▶ **TASK DESCRIPTION**: Print the entries exactly; no image belongs in the copy.

[Start of section]

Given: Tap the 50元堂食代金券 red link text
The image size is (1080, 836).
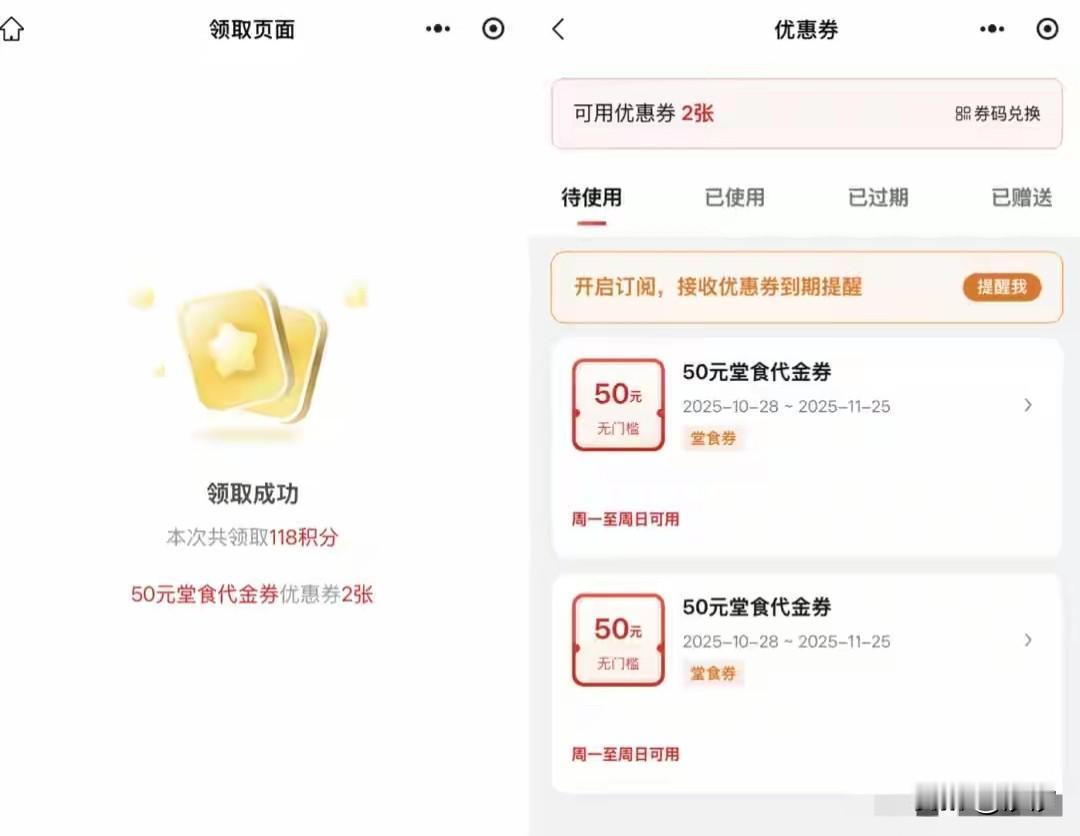Looking at the screenshot, I should [205, 594].
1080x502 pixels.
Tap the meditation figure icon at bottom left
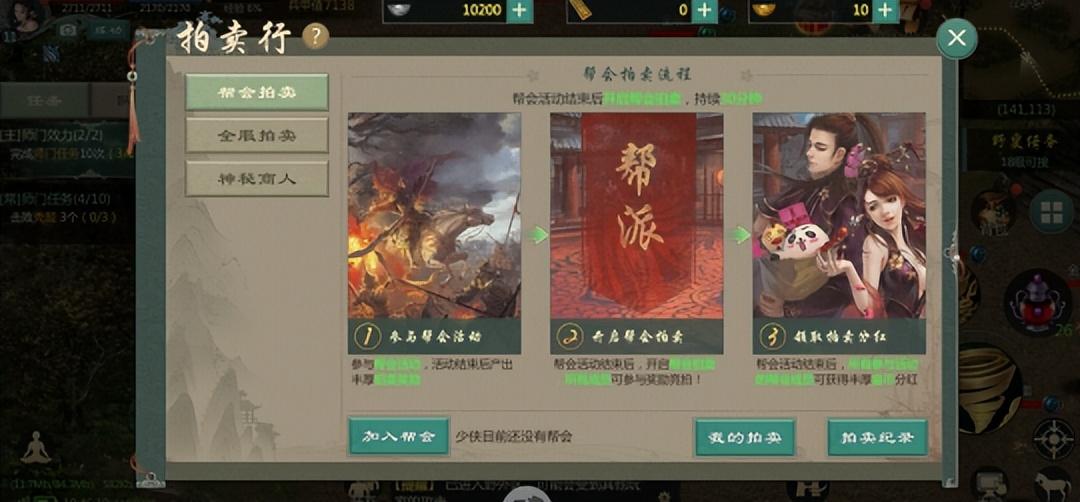pos(36,448)
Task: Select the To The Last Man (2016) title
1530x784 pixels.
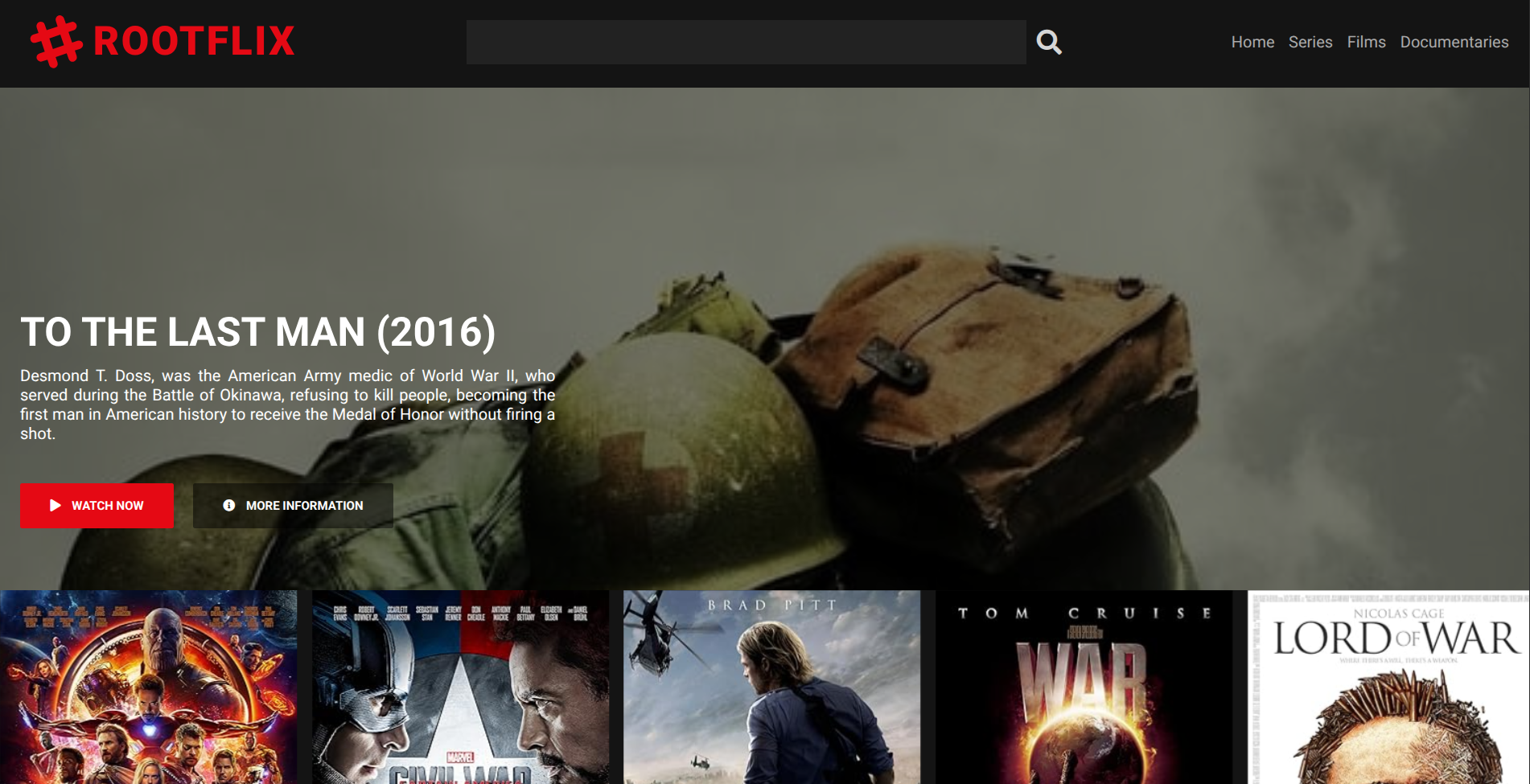Action: coord(257,332)

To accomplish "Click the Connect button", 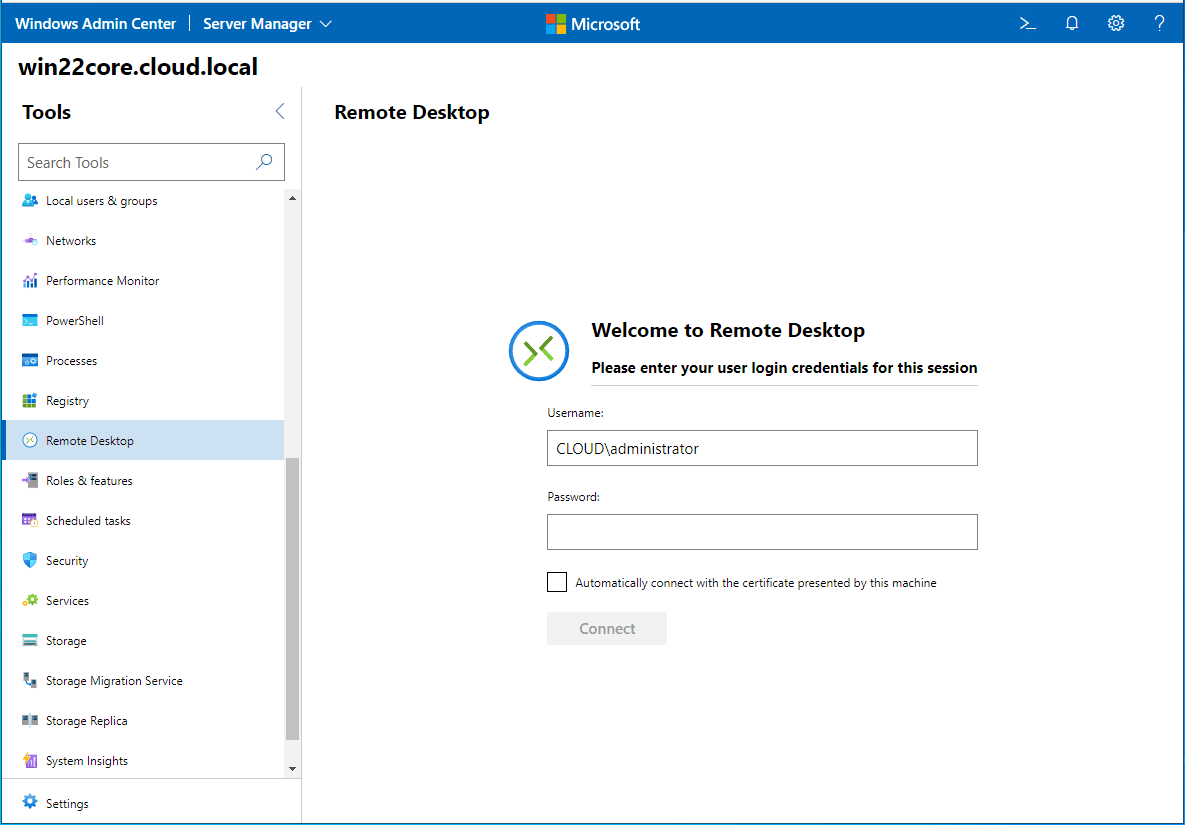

[End of section]

▶ **OUTPUT OF THE EXERCISE**:
Given: Tap the 50元堂食代金券 red link text
The image size is (1080, 836).
Looking at the screenshot, I should [205, 594].
1080x502 pixels.
Tap the meditation figure icon at bottom left
pos(36,448)
Task: Select the To The Last Man (2016) title
1530x784 pixels.
Action: coord(257,332)

To accomplish "Click the Connect button", 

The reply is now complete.